--- START AVAILABLE DATA ---
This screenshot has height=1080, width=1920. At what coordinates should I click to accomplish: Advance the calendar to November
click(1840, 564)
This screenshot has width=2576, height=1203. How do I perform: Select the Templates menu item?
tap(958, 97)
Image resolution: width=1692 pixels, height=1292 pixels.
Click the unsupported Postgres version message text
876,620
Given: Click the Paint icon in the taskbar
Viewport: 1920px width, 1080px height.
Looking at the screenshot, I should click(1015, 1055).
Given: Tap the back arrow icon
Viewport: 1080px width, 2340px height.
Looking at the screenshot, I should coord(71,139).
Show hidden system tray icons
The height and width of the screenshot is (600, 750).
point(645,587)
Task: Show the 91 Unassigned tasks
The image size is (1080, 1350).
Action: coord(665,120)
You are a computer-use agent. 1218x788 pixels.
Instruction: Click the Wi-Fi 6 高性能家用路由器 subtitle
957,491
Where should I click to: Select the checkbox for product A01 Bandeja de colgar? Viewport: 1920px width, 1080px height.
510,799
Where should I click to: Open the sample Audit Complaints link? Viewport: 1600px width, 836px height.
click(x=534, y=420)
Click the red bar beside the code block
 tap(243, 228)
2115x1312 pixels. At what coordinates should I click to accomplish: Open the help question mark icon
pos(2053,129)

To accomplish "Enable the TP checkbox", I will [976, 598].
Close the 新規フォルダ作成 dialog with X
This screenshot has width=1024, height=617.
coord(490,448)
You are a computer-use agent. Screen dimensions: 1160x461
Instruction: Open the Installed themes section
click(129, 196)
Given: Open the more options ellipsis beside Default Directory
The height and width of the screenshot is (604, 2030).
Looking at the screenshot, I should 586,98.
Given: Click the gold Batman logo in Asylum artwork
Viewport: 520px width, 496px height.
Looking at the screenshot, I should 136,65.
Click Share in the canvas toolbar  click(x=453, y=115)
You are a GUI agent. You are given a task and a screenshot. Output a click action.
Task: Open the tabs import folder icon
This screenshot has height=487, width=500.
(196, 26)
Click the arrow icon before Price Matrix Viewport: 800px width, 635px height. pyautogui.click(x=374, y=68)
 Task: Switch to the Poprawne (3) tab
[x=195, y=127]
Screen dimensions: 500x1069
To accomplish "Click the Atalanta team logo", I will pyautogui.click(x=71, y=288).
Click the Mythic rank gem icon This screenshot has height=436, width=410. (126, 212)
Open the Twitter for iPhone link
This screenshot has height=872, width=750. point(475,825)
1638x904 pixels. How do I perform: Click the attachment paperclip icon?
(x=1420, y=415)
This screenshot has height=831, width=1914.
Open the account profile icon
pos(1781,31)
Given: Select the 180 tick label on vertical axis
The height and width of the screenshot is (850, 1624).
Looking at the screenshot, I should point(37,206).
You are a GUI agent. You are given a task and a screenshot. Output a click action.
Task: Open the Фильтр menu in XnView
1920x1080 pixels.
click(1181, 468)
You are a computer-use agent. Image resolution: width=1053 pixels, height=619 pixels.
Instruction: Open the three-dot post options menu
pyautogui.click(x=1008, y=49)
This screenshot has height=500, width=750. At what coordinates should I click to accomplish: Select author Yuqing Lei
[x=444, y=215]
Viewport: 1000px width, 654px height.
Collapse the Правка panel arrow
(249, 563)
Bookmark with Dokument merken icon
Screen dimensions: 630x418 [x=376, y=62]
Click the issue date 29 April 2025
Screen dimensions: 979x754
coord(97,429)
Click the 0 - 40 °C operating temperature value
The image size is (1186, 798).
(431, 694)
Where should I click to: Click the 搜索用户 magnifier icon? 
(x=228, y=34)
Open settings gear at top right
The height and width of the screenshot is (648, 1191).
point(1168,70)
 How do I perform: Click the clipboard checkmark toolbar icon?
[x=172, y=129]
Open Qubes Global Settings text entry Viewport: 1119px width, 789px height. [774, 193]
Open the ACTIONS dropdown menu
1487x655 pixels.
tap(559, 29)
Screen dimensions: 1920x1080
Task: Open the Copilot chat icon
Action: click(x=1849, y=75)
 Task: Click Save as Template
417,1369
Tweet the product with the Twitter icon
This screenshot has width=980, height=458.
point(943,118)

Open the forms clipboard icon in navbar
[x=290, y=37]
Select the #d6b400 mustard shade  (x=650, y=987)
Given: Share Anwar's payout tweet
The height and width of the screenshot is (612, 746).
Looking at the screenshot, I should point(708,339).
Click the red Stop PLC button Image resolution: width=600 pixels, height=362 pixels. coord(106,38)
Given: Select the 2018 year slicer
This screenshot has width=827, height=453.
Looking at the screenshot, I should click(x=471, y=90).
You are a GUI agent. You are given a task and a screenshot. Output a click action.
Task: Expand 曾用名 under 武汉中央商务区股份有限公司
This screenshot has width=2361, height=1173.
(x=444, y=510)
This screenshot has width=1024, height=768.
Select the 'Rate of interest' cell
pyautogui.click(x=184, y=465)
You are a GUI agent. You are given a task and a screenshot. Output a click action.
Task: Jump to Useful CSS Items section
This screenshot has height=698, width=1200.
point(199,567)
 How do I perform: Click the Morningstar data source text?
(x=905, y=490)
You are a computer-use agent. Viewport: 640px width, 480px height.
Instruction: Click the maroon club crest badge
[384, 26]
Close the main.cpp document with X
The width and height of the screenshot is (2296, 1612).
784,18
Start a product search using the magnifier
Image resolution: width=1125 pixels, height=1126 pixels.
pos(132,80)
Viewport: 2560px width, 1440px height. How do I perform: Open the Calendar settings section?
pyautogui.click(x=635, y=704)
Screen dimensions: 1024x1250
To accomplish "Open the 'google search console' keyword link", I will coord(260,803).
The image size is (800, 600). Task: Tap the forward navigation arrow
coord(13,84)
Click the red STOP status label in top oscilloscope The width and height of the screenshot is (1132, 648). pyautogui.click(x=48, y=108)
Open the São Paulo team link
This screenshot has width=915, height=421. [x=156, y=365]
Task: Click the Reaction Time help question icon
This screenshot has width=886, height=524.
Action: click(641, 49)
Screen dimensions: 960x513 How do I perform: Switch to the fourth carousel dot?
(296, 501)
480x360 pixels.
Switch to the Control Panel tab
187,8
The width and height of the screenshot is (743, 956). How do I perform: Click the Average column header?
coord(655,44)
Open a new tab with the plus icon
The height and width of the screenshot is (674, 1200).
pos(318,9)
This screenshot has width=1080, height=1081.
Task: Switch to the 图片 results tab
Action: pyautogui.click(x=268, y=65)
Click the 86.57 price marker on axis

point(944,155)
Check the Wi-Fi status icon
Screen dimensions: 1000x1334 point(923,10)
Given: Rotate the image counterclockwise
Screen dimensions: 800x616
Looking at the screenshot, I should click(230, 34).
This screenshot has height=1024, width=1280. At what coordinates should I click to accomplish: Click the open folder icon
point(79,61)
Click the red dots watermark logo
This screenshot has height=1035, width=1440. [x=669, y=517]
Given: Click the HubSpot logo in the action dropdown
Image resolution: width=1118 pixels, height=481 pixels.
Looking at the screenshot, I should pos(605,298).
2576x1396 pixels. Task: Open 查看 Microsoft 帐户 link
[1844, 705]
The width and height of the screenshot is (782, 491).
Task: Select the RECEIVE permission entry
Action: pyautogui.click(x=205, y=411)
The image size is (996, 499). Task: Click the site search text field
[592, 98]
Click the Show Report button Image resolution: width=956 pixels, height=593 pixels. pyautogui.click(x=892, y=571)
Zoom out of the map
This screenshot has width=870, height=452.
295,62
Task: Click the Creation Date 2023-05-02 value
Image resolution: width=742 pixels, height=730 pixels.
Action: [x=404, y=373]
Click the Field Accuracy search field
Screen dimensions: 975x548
--- END AVAILABLE DATA ---
**EXERCISE OBJECTIVE**
Output the lines starting at the one containing "Image resolution: width=1692" and ending at the one containing "Click Share in" as a JSON list of strings, one string per line, with blank lines omitted.

**FINISHED EXERCISE**
[
  "Image resolution: width=1692 pixels, height=1292 pixels.",
  "Click the unsupported Postgres version message text",
  "876,620",
  "Given: Click the Paint icon in the taskbar",
  "Viewport: 1920px width, 1080px height.",
  "Looking at the screenshot, I should click(1015, 1055).",
  "Given: Tap the back arrow icon",
  "Viewport: 1080px width, 2340px height.",
  "Looking at the screenshot, I should coord(71,139).",
  "Show hidden system tray icons",
  "The height and width of the screenshot is (600, 750).",
  "point(645,587)",
  "Task: Show the 91 Unassigned tasks",
  "The image size is (1080, 1350).",
  "Action: coord(665,120)",
  "You are a computer-use agent. 1218x788 pixels.",
  "Instruction: Click the Wi-Fi 6 高性能家用路由器 subtitle",
  "957,491",
  "Where should I click to: Select the checkbox for product A01 Bandeja de colgar? Viewport: 1920px width, 1080px height.",
  "510,799",
  "Where should I click to: Open the sample Audit Complaints link? Viewport: 1600px width, 836px height.",
  "click(x=534, y=420)",
  "Click the red bar beside the code block",
  " tap(243, 228)",
  "2115x1312 pixels. At what coordinates should I click to accomplish: Open the help question mark icon",
  "pos(2053,129)",
  "To accomplish \"Enable the TP checkbox\", I will [976, 598].",
  "Close the 新規フォルダ作成 dialog with X",
  "This screenshot has width=1024, height=617.",
  "coord(490,448)",
  "You are a computer-use agent. Screen dimensions: 1160x461",
  "Instruction: Open the Installed themes section",
  "click(129, 196)",
  "Given: Open the more options ellipsis beside Default Directory",
  "The height and width of the screenshot is (604, 2030).",
  "Looking at the screenshot, I should 586,98.",
  "Given: Click the gold Batman logo in Asylum artwork",
  "Viewport: 520px width, 496px height.",
  "Looking at the screenshot, I should 136,65.",
  "Click Share in the canvas toolbar  click(x=453, y=115)"
]